Crucially, "foo" and "bar" do not have to be in the same field to match.

Practical Method

In this example code, I am actually allowing the search for phrases (using "quoted text") as well as individual terms, so a person could enter...

"foo bar" baz

... and it will keep "foo bar" together aa one term and "baz" as a separate term and match them as an exact phrase.

// Keywords obtained from $input->get and cleaned (multiple spaces removed)/sanitized etc.
$keywords = '"foo bar" baz';

// Split into individual search terms by space (preserve spaces in quoted text)
$terms = str_getcsv($keywords, " "); // array("foo bar", "baz")

// Build up named selectors
$ns = ""; // named selectors string
$i=1; // named selector count

foreach ($terms as $term) {
    // operator '*=' - contains the exact word or phrase
    $ns .= ", ns{$i}=(title|field_a|field_b*=" . trim($term) . ")";
    $i++;
}
//$ns = ", ns1=(title|field_a|field_b*=foo bar), ns2=(title|field_a|field_b*=baz)"

// Construct the whole selector (modify/add other general selectors as needed)
$selector = "template=my-template, limit=20, sort=-date" . $ns;

// Find pages based on selector
$results = $pages->find($selector);

 

DISCLAIMER

I haven't done any tests to see if this method is more efficient than running queries on each field separately and combining the results, I just wanted to see if it was possible!

  • Like 6

Share this post


Link to post
Share on other sites

I think you can also do:

$selector = "title|field_a|field_b~=foo|bar";

 

Share this post


Link to post
Share on other sites
1 hour ago, Tom. said:

I think you can also do:


$selector = "title|field_a|field_b~=foo|bar";

 

Not quite, that would return pages where only ONE of the search terms is present in any of the fields ("foo" OR "bar").

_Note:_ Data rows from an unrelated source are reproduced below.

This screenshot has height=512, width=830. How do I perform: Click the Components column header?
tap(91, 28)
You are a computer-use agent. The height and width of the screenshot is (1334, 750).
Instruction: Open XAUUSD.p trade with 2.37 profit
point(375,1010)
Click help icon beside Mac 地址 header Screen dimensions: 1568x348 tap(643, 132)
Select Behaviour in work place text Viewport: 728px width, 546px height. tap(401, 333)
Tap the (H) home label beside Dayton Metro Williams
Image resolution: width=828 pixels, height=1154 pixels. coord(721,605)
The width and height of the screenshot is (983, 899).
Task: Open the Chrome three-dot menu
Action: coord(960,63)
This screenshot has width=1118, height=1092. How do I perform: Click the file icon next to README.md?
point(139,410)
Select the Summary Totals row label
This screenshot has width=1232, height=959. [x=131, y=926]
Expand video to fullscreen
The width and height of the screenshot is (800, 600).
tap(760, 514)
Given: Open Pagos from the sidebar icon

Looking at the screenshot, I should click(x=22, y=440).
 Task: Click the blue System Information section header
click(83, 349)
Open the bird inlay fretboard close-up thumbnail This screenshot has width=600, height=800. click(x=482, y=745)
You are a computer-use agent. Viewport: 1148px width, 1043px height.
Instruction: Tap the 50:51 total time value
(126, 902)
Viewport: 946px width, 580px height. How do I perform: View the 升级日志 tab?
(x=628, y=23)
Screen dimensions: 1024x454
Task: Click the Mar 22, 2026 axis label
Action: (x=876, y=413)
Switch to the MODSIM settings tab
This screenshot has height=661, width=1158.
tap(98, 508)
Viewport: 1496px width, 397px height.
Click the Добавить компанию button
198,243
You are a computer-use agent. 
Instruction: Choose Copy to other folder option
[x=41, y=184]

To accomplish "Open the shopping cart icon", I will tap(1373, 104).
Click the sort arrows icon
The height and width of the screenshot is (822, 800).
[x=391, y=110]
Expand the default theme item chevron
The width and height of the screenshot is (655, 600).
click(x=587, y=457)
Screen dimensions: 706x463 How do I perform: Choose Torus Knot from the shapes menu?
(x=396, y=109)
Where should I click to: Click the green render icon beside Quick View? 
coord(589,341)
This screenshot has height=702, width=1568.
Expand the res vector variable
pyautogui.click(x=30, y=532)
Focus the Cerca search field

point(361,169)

FIND EITHER "foo" OR "bar" IN title
OR
FIND EITHER "foo" OR "bar" IN field_a
OR
FIND EITHER "foo" OR "bar" IN field_b

So it would match a page where only "foo" is contained in any (or all) of the fields -- but "bar" must also be present somewhere.

Likewise, this would not work either:

$selector = "title~=foo|bar, field_a~=foo|bar, field_b~=foo|bar";

FIND EITHER "foo" OR "bar" IN title
AND
FIND EITHER "foo" OR "bar" IN field_a
AND
FIND EITHER "foo" OR "bar" IN field_b

In this case, "foo" or "bar" must be present in all the fields, which is also not what we want

Share this post


Link to post
Share on other sites

Thanks for the tip @LMD

It is worth to note the new "tags for fields" search "shortcut" of ProcessWire 3.0.106:
https://processwire.com/blog/posts/pw-3.0.106/

I guess title|field_a|field_b in your example could be simplified too by using this new feature. Provided it supports "named selectors".

Share this post


Link to post
Share on other sites

@LMD Thanks for this post. I'll definitely keep this bookmarked.

Share this post


Link to post
Share on other sites

Create an account or sign in to comment

You need to be a member in order to leave a comment

Create an account

Sign up for a new account in our community. It's easy!

Register a new account

Sign in

Already have an account? Sign in here.

Sign In Now

  • Recently Browsing   0 members

    No registered users viewing this page.

  • Similar Content

    • By celfred
      Hello,
      I've just upgraded to 3.0.165 (and updated my Ubuntu version as well) and on my localhost, I am facing a weird issue : all my requests having the ~= selector cause a Mysql error with this message :

      PDOException #HY000 SQLSTATE[HY000]: General error: 3685 Illegal argument to a regular expression. I have no idea what is going on. If I change my request from

      $visualizer = $pages->get("name~=visualizer"); // Triggers the error
      to
      $visualizer = $pages->get("name=visualizer");
      or
      $visualizer = $pages->get("name~*=visualizer");
      My code works fine again.
      Any idea ? Shall I change all my requests (but from what I understand by reading the documentation, ~= exists and fits my needs : all words in any order [though I do understand that in my example above it may be useless since I have only one word])
      Thanks !
    • By Anders
      I want to allow full text search on my site. There is a very nice solution that comes right out of the box:
      $selector = "title|body~=$q, limit=50"; This works, but to make it even better I would want to give higher weight to pages where the search term occurs in the title, than if it just occurs in the body. After all, a page with the title "Wine from France" is probably the best match for the search "france wine". How do I accomplish this in ProcessWire?
      I can see three possible paths, but I am not very fond of any of them:
      Do a direct SQL query, circumventing the API, along these lines. But I would prefer to abstract away the database layout if at all possible. Use something like ElasticSearch, but to be honest that would be to complicated to set up and maintain in the long run. Make multiple lookups, first for matches in the title, then for matches in the body, and merge and sort in PHP. My suspicion is that this would get complicated quite quickly. For instance, how do you deal with a page that has two of the three search terms in the title and the third in the body? Is there a magic option four I should look into? Or are any of the above options better than the others? Any input is welcome!
    • By iipa
      Hi!
      I have two Page Reference fields: Category and Subcategory. Category is parent of Subcategory, and can have 0 to n Subcategories. Fields are selected by dropdown selection.
      I'm trying to achieve following logic:
      1. Select Category (obviously works)
      2. Change Subcategory options based on selected Category (this works)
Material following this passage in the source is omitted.